[What is expected]:
An exact copy of the listing below is required.

[Start of Attachment]

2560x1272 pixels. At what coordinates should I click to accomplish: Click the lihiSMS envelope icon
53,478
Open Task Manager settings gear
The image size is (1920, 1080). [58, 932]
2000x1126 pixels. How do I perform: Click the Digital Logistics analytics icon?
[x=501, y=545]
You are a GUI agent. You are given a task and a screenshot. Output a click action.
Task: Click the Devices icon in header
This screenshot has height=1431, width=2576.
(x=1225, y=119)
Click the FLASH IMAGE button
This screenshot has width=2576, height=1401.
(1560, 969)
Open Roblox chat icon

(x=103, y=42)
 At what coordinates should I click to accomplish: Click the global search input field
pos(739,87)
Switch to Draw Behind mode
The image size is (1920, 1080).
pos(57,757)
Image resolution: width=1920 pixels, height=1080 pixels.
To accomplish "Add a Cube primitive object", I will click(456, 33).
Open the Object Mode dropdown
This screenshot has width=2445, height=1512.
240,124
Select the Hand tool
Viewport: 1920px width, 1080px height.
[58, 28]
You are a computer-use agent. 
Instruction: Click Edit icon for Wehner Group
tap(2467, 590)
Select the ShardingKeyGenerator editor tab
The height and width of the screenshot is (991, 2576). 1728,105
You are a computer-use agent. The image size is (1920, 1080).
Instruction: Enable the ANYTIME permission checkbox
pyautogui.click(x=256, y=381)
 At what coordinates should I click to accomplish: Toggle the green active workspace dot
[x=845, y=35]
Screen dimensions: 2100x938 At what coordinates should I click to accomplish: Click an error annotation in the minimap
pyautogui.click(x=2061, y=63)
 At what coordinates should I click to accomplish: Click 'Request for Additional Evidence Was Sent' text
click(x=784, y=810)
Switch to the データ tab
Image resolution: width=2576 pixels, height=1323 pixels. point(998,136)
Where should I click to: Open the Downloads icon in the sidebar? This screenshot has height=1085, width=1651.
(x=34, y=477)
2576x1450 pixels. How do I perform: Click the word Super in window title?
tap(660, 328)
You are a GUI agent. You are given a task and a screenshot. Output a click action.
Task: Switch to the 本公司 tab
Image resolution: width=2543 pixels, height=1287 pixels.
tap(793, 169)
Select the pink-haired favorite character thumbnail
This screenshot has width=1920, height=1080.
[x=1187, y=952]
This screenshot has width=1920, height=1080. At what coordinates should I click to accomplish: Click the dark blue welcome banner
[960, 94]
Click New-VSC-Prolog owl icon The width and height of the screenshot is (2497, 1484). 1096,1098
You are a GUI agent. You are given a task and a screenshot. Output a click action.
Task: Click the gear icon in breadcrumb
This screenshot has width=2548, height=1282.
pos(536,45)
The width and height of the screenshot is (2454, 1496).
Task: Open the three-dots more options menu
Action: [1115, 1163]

[End of Attachment]

[Task solution]:
2560x1272 pixels. At what coordinates should I click to accomplish: Click the lihiSMS envelope icon
53,478
Open Task Manager settings gear
The image size is (1920, 1080). [58, 932]
2000x1126 pixels. How do I perform: Click the Digital Logistics analytics icon?
[x=501, y=545]
You are a GUI agent. You are given a task and a screenshot. Output a click action.
Task: Click the Devices icon in header
This screenshot has height=1431, width=2576.
(x=1225, y=119)
Click the FLASH IMAGE button
This screenshot has width=2576, height=1401.
(1560, 969)
Open Roblox chat icon

(x=103, y=42)
 At what coordinates should I click to accomplish: Click the global search input field
pos(739,87)
Switch to Draw Behind mode
The image size is (1920, 1080).
pos(57,757)
Image resolution: width=1920 pixels, height=1080 pixels.
To accomplish "Add a Cube primitive object", I will click(456, 33).
Open the Object Mode dropdown
This screenshot has width=2445, height=1512.
240,124
Select the Hand tool
Viewport: 1920px width, 1080px height.
[58, 28]
You are a computer-use agent. 
Instruction: Click Edit icon for Wehner Group
tap(2467, 590)
Select the ShardingKeyGenerator editor tab
The height and width of the screenshot is (991, 2576). 1728,105
You are a computer-use agent. The image size is (1920, 1080).
Instruction: Enable the ANYTIME permission checkbox
pyautogui.click(x=256, y=381)
 At what coordinates should I click to accomplish: Toggle the green active workspace dot
[x=845, y=35]
Screen dimensions: 2100x938 At what coordinates should I click to accomplish: Click an error annotation in the minimap
pyautogui.click(x=2061, y=63)
 At what coordinates should I click to accomplish: Click 'Request for Additional Evidence Was Sent' text
click(x=784, y=810)
Switch to the データ tab
Image resolution: width=2576 pixels, height=1323 pixels. point(998,136)
Where should I click to: Open the Downloads icon in the sidebar? This screenshot has height=1085, width=1651.
(x=34, y=477)
2576x1450 pixels. How do I perform: Click the word Super in window title?
tap(660, 328)
You are a GUI agent. You are given a task and a screenshot. Output a click action.
Task: Switch to the 本公司 tab
Image resolution: width=2543 pixels, height=1287 pixels.
tap(793, 169)
Select the pink-haired favorite character thumbnail
This screenshot has width=1920, height=1080.
[x=1187, y=952]
This screenshot has width=1920, height=1080. At what coordinates should I click to accomplish: Click the dark blue welcome banner
[960, 94]
Click New-VSC-Prolog owl icon The width and height of the screenshot is (2497, 1484). 1096,1098
You are a GUI agent. You are given a task and a screenshot. Output a click action.
Task: Click the gear icon in breadcrumb
This screenshot has width=2548, height=1282.
pos(536,45)
The width and height of the screenshot is (2454, 1496).
Task: Open the three-dots more options menu
Action: [1115, 1163]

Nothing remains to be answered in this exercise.